Hacker News new | ask | show | jobs
by nomel 2025 days ago
> even if it comes at the cost of performance

Why? What's the purpose of artificially limiting performance when one doesn't need the upgradability?

I've, personally, never upgraded the RAM on any system I've built or carried it to a new motherboard with a new socket. I'm absolutely the target audience for this. I would love this increased performance, as long as it wasn't some surprise. Having the extra plastic on the motherboard is literally e-waste for me. Don't touch my PCI-e slots though.

3 comments

Used to be I'd upgrade my MBP memory and hard drive to eek out one more year between upgrades.

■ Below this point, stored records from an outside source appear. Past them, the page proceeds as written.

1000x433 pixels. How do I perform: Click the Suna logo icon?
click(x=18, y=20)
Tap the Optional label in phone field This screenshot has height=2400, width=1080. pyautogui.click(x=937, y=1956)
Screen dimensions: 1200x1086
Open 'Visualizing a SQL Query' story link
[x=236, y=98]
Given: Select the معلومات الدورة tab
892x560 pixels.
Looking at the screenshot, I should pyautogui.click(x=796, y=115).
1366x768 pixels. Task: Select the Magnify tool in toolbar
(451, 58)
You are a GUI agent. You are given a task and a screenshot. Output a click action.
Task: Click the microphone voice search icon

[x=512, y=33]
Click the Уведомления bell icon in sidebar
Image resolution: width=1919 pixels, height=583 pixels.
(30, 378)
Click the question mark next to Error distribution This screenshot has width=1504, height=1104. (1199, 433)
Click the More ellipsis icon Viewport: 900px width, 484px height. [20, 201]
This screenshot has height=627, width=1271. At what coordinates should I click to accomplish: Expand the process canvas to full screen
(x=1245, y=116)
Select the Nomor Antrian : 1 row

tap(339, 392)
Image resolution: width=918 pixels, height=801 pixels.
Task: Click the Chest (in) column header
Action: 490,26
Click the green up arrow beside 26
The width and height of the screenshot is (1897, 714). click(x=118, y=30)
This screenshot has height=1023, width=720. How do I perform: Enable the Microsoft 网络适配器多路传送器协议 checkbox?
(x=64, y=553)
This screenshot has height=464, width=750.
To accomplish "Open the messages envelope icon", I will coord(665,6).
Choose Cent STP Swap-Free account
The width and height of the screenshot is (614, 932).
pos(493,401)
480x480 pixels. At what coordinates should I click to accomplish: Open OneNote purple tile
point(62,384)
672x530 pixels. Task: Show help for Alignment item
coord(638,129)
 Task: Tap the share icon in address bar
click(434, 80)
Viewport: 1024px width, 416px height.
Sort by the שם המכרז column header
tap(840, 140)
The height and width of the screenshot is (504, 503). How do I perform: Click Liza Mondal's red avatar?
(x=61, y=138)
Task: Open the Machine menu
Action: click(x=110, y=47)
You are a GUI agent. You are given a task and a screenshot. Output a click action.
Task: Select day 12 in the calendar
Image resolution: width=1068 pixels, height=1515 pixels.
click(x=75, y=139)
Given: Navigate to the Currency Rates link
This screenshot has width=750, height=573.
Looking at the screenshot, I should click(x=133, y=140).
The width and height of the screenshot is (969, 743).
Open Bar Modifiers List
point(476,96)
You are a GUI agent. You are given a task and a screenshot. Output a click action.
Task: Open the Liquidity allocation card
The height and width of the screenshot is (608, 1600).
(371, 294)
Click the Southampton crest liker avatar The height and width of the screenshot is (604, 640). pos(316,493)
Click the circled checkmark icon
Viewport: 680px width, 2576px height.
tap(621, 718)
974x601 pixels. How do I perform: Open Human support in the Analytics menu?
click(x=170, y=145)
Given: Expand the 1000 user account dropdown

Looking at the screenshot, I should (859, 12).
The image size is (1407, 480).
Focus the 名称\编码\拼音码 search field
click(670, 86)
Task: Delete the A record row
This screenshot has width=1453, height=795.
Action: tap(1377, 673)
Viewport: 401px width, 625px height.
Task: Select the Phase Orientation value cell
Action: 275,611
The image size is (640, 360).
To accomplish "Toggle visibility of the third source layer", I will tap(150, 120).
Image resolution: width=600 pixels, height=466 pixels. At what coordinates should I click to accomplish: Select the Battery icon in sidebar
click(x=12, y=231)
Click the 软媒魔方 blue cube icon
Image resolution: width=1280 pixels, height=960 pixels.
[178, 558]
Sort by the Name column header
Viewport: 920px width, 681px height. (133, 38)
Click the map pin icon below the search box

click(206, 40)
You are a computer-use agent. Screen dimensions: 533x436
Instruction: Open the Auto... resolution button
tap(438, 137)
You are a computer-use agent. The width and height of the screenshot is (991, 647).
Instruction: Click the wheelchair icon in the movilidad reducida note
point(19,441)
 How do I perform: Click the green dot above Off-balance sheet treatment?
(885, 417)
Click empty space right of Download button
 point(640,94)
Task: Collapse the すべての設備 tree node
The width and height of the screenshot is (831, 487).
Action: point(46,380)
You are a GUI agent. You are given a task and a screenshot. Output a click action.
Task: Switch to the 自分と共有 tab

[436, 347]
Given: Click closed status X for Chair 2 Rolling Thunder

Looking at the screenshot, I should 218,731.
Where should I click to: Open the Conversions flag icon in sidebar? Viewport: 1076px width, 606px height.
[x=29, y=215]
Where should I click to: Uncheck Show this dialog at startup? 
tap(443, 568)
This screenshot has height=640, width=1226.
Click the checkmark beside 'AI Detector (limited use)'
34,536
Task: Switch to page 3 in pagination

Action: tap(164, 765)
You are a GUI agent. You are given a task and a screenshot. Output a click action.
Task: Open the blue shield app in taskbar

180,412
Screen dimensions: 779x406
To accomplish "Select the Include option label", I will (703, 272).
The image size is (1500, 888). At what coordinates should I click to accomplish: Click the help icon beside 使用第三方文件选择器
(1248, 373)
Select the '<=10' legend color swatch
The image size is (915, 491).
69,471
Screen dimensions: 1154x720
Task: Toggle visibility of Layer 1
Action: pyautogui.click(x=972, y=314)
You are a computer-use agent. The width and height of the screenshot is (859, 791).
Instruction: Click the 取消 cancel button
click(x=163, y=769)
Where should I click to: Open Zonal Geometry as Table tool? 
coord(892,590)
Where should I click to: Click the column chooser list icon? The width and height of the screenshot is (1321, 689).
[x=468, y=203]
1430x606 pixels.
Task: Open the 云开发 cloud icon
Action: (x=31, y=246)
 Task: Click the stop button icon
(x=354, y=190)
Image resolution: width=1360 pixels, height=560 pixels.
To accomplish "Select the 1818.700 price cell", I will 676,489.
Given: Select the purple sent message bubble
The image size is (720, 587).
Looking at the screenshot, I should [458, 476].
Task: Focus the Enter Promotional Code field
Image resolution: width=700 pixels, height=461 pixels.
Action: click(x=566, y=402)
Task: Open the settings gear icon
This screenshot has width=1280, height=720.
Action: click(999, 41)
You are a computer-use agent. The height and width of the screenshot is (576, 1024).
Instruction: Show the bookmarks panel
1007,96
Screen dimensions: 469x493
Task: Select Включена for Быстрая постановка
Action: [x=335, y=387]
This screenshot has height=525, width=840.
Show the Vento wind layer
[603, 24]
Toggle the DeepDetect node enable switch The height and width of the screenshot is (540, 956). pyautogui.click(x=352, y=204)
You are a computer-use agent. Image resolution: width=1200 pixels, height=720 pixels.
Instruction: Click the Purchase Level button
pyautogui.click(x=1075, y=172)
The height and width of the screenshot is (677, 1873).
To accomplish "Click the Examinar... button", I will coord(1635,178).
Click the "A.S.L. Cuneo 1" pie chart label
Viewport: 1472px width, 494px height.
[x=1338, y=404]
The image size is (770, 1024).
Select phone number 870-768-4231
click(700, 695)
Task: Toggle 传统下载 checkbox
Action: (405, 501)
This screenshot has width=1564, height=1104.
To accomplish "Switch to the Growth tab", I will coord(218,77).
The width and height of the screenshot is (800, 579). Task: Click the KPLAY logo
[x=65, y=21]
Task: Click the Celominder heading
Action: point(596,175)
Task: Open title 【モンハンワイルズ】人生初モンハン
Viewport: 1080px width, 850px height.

The drive could always come back and be reused as a portable drive, and the best memory for an old machine typically was cheap enough by then that it wasn't that big of a deal.
The best present is receiving something you never knew you needed until you get it, so I love giving RAM (and SSD) for birthdays! That you can keep the same computer but that it simply becomes faster is a nice surprise for many.
Components have flaws, or they break down over time, and soldering components hampers repair and reuse.
I suggest you look up "integrated circuits" and "system on a chip", which is where all of our performance/power improvements have come from. You're in for a shock when it comes to repairability!
Not sure why you're being downvoted, it's completely true! If the SSD in my computer dies, I can just buy another one for cheap (500GB for what, 80 dollars?).

If the SSD in my Macbook/Mac Mini dies, either I can buy a new motherboard, or more likely, a new device. It is not economical nor ecological.

Also, paying 200 dollars for additional 256GB of storage? WTF.